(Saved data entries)
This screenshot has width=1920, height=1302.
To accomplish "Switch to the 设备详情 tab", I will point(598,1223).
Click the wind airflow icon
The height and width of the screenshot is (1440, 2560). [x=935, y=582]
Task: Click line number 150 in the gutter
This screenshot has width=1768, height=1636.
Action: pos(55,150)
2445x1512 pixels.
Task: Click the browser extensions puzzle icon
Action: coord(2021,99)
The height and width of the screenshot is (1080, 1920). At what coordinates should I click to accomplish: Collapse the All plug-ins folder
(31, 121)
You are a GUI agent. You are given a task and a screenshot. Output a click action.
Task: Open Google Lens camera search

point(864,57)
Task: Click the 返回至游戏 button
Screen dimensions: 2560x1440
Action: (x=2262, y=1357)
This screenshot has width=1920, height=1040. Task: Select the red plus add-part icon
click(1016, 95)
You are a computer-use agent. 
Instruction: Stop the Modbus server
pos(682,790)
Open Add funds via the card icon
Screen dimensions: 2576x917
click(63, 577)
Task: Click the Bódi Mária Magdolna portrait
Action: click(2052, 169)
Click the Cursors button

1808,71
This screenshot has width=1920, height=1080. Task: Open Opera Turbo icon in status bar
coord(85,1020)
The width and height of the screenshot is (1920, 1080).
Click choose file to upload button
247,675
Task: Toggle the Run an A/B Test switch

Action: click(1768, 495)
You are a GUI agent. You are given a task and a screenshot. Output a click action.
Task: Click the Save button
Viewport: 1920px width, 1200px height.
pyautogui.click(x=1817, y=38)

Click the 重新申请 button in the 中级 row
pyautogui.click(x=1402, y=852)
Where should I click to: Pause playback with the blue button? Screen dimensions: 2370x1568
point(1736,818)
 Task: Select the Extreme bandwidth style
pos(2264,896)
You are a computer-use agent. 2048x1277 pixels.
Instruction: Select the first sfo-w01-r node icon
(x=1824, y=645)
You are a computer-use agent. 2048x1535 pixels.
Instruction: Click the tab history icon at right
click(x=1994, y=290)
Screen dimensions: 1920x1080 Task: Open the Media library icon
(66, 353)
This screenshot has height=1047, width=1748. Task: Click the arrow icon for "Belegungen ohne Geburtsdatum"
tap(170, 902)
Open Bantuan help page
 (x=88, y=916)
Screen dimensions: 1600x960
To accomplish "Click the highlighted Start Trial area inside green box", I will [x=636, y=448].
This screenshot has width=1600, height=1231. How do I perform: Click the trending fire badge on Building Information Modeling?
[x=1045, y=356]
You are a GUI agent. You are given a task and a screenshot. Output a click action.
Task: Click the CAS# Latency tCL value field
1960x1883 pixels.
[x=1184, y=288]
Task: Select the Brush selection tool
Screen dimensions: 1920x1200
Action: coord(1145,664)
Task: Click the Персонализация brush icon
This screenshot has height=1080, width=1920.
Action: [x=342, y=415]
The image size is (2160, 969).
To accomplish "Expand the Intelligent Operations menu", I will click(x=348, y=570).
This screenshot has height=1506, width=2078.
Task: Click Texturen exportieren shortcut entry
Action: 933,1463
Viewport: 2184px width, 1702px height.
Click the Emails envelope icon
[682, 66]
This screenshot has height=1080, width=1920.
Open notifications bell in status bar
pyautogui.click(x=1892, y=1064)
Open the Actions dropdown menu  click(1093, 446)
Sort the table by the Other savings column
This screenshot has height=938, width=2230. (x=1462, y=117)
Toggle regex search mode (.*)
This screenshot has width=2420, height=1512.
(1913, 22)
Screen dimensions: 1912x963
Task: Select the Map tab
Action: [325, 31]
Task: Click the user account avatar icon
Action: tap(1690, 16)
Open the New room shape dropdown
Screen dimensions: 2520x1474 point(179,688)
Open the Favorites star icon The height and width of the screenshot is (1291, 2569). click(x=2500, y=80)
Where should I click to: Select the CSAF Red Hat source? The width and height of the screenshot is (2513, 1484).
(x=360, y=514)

## Instructions to follow
Write out every entry word for word.

## Completed exercise
This screenshot has width=1920, height=1302.
To accomplish "Switch to the 设备详情 tab", I will point(598,1223).
Click the wind airflow icon
The height and width of the screenshot is (1440, 2560). [x=935, y=582]
Task: Click line number 150 in the gutter
This screenshot has width=1768, height=1636.
Action: pos(55,150)
2445x1512 pixels.
Task: Click the browser extensions puzzle icon
Action: coord(2021,99)
The height and width of the screenshot is (1080, 1920). At what coordinates should I click to accomplish: Collapse the All plug-ins folder
(31, 121)
You are a GUI agent. You are given a task and a screenshot. Output a click action.
Task: Open Google Lens camera search

point(864,57)
Task: Click the 返回至游戏 button
Screen dimensions: 2560x1440
Action: (x=2262, y=1357)
This screenshot has width=1920, height=1040. Task: Select the red plus add-part icon
click(1016, 95)
You are a computer-use agent. 
Instruction: Stop the Modbus server
pos(682,790)
Open Add funds via the card icon
Screen dimensions: 2576x917
click(63, 577)
Task: Click the Bódi Mária Magdolna portrait
Action: click(2052, 169)
Click the Cursors button

1808,71
This screenshot has width=1920, height=1080. Task: Open Opera Turbo icon in status bar
coord(85,1020)
The width and height of the screenshot is (1920, 1080).
Click choose file to upload button
247,675
Task: Toggle the Run an A/B Test switch

Action: click(1768, 495)
You are a GUI agent. You are given a task and a screenshot. Output a click action.
Task: Click the Save button
Viewport: 1920px width, 1200px height.
pyautogui.click(x=1817, y=38)

Click the 重新申请 button in the 中级 row
pyautogui.click(x=1402, y=852)
Where should I click to: Pause playback with the blue button? Screen dimensions: 2370x1568
point(1736,818)
 Task: Select the Extreme bandwidth style
pos(2264,896)
You are a computer-use agent. 2048x1277 pixels.
Instruction: Select the first sfo-w01-r node icon
(x=1824, y=645)
You are a computer-use agent. 2048x1535 pixels.
Instruction: Click the tab history icon at right
click(x=1994, y=290)
Screen dimensions: 1920x1080 Task: Open the Media library icon
(66, 353)
This screenshot has height=1047, width=1748. Task: Click the arrow icon for "Belegungen ohne Geburtsdatum"
tap(170, 902)
Open Bantuan help page
 (x=88, y=916)
Screen dimensions: 1600x960
To accomplish "Click the highlighted Start Trial area inside green box", I will [x=636, y=448].
This screenshot has width=1600, height=1231. How do I perform: Click the trending fire badge on Building Information Modeling?
[x=1045, y=356]
You are a GUI agent. You are given a task and a screenshot. Output a click action.
Task: Click the CAS# Latency tCL value field
1960x1883 pixels.
[x=1184, y=288]
Task: Select the Brush selection tool
Screen dimensions: 1920x1200
Action: coord(1145,664)
Task: Click the Персонализация brush icon
This screenshot has height=1080, width=1920.
Action: [x=342, y=415]
The image size is (2160, 969).
To accomplish "Expand the Intelligent Operations menu", I will click(x=348, y=570).
This screenshot has height=1506, width=2078.
Task: Click Texturen exportieren shortcut entry
Action: 933,1463
Viewport: 2184px width, 1702px height.
Click the Emails envelope icon
[682, 66]
This screenshot has height=1080, width=1920.
Open notifications bell in status bar
pyautogui.click(x=1892, y=1064)
Open the Actions dropdown menu  click(1093, 446)
Sort the table by the Other savings column
This screenshot has height=938, width=2230. (x=1462, y=117)
Toggle regex search mode (.*)
This screenshot has width=2420, height=1512.
(1913, 22)
Screen dimensions: 1912x963
Task: Select the Map tab
Action: [325, 31]
Task: Click the user account avatar icon
Action: tap(1690, 16)
Open the New room shape dropdown
Screen dimensions: 2520x1474 point(179,688)
Open the Favorites star icon The height and width of the screenshot is (1291, 2569). click(x=2500, y=80)
Where should I click to: Select the CSAF Red Hat source? The width and height of the screenshot is (2513, 1484).
(x=360, y=514)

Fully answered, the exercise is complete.